— EXERCISE PROMPT —
Count the lines in the data that contain the string "accomplish", matching case exactly, and reply with only the number.

[Start of MATERIAL PROVIDED]

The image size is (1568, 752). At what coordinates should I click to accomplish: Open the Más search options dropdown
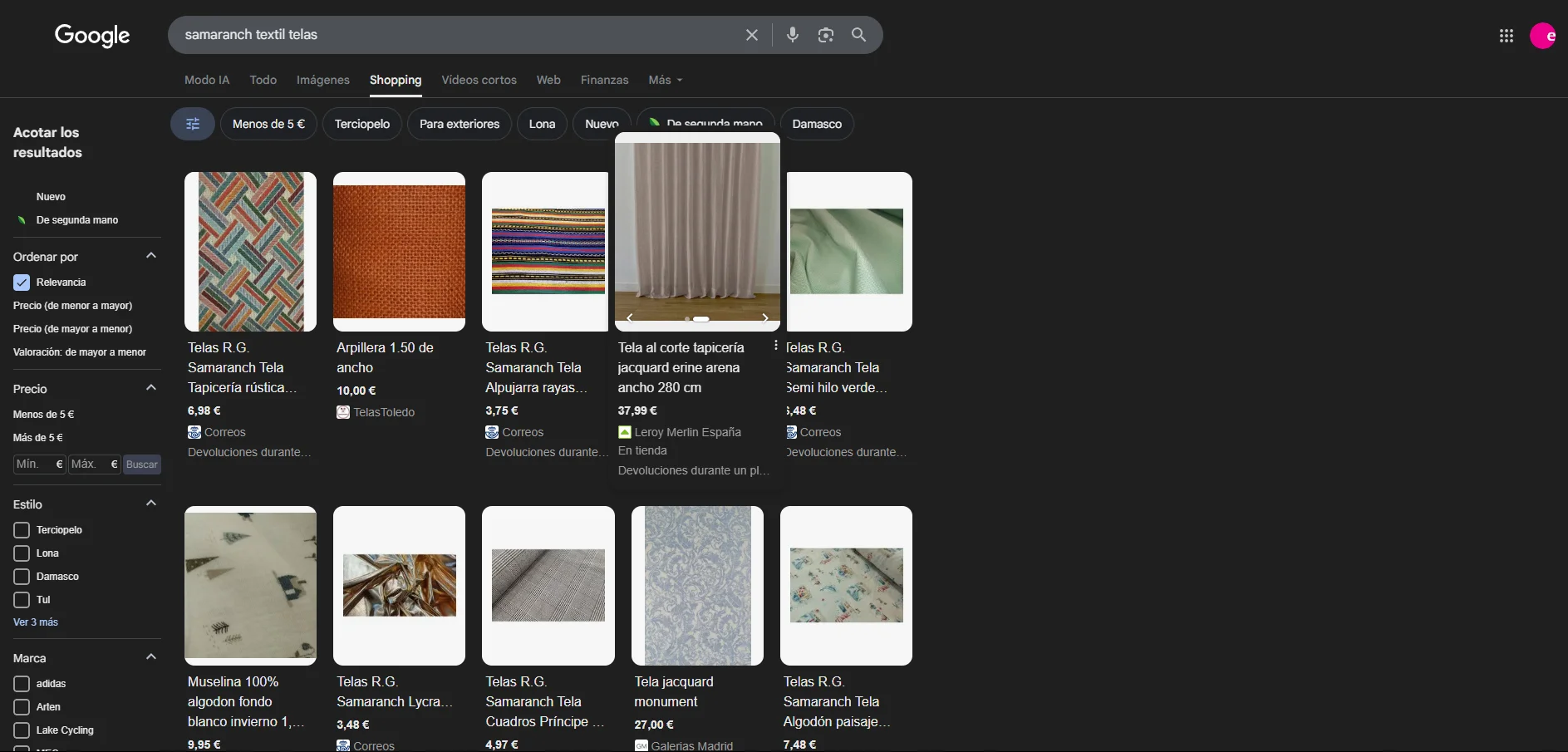click(664, 80)
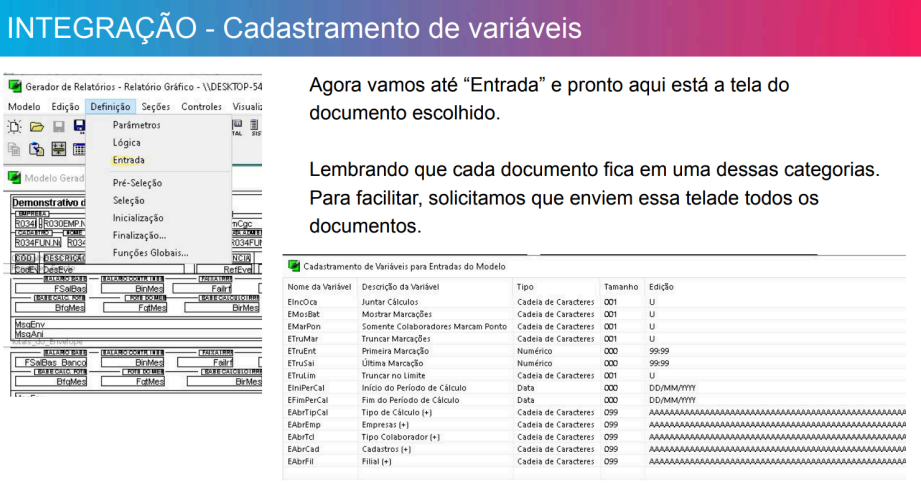Open the Seções menu
This screenshot has width=921, height=485.
coord(156,106)
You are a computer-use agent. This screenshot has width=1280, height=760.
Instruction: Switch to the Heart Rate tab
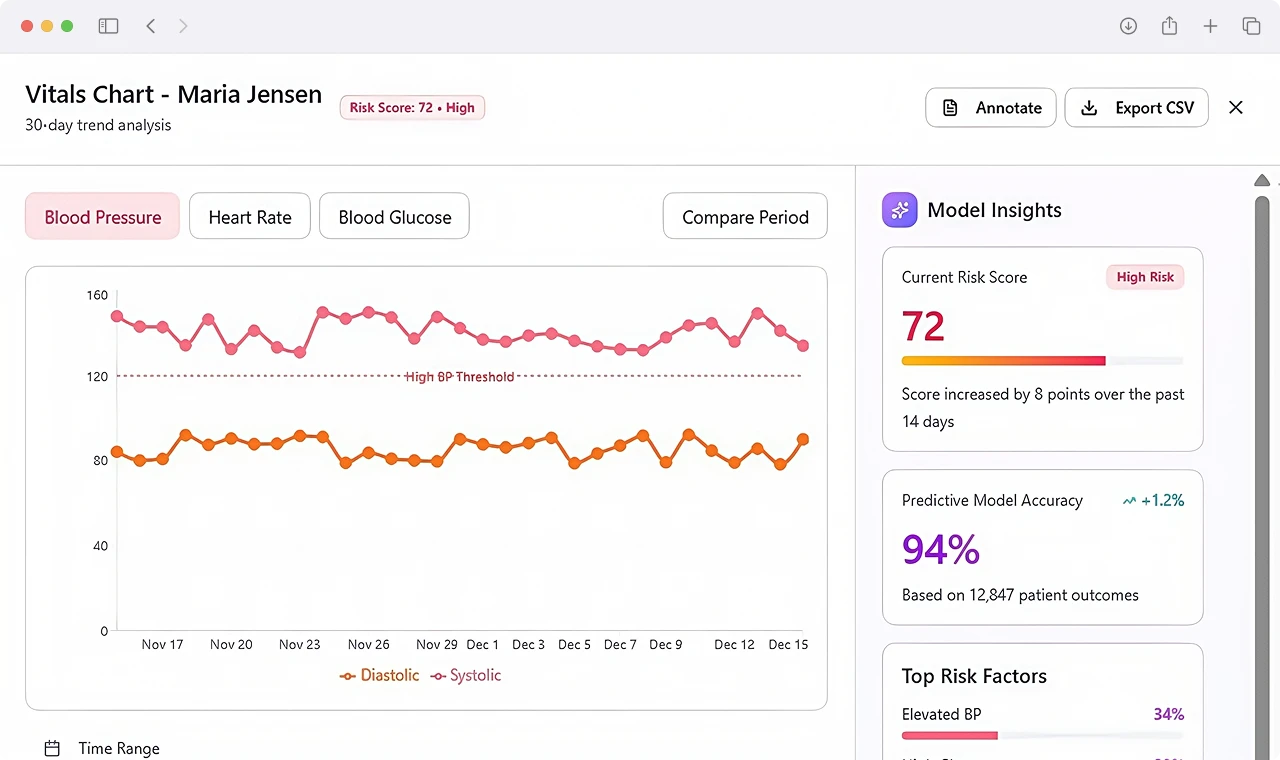(250, 216)
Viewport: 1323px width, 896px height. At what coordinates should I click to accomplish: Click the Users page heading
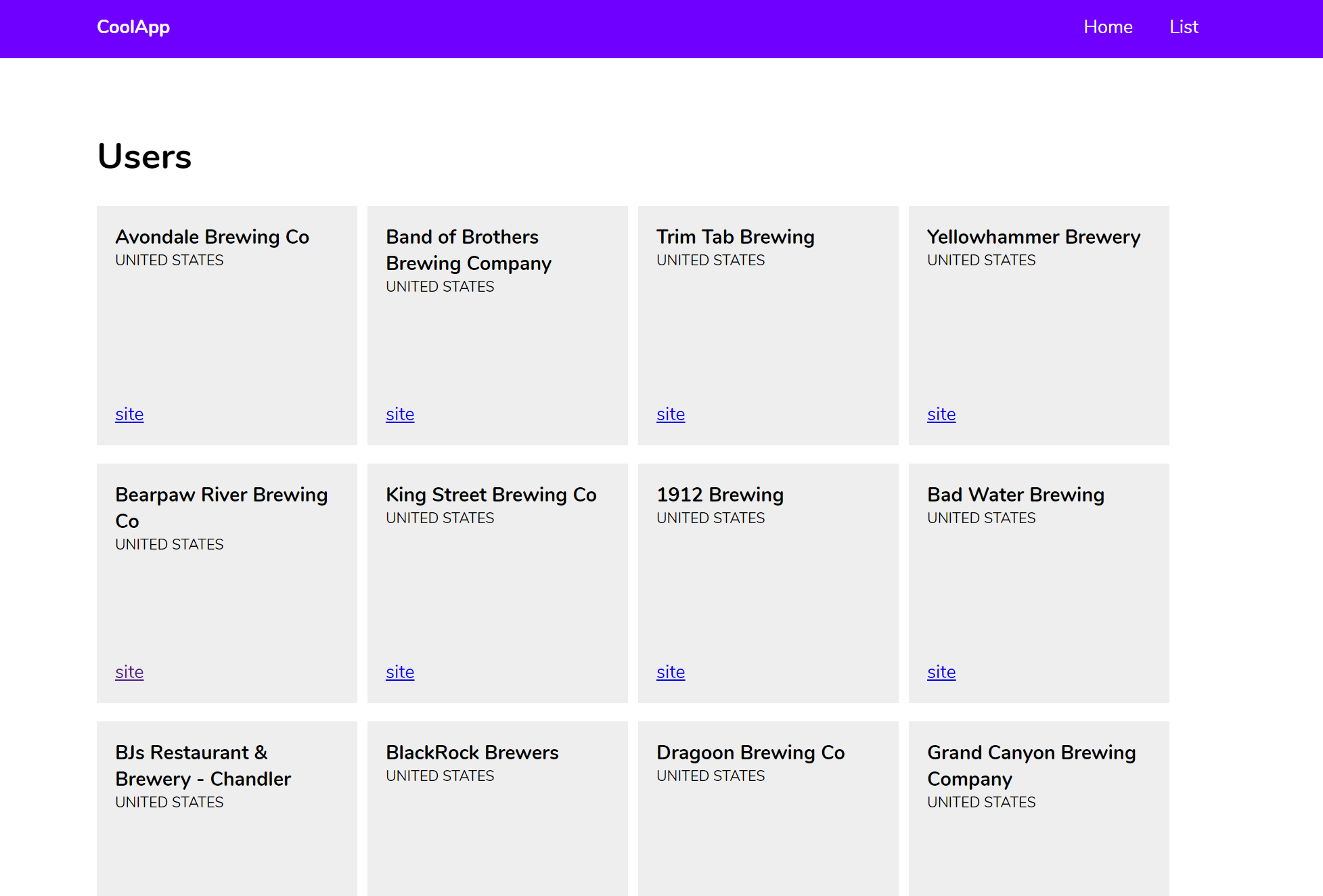point(145,156)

[End of MATERIAL PROVIDED]

— SOLUTION FOR THIS PROBLEM —
2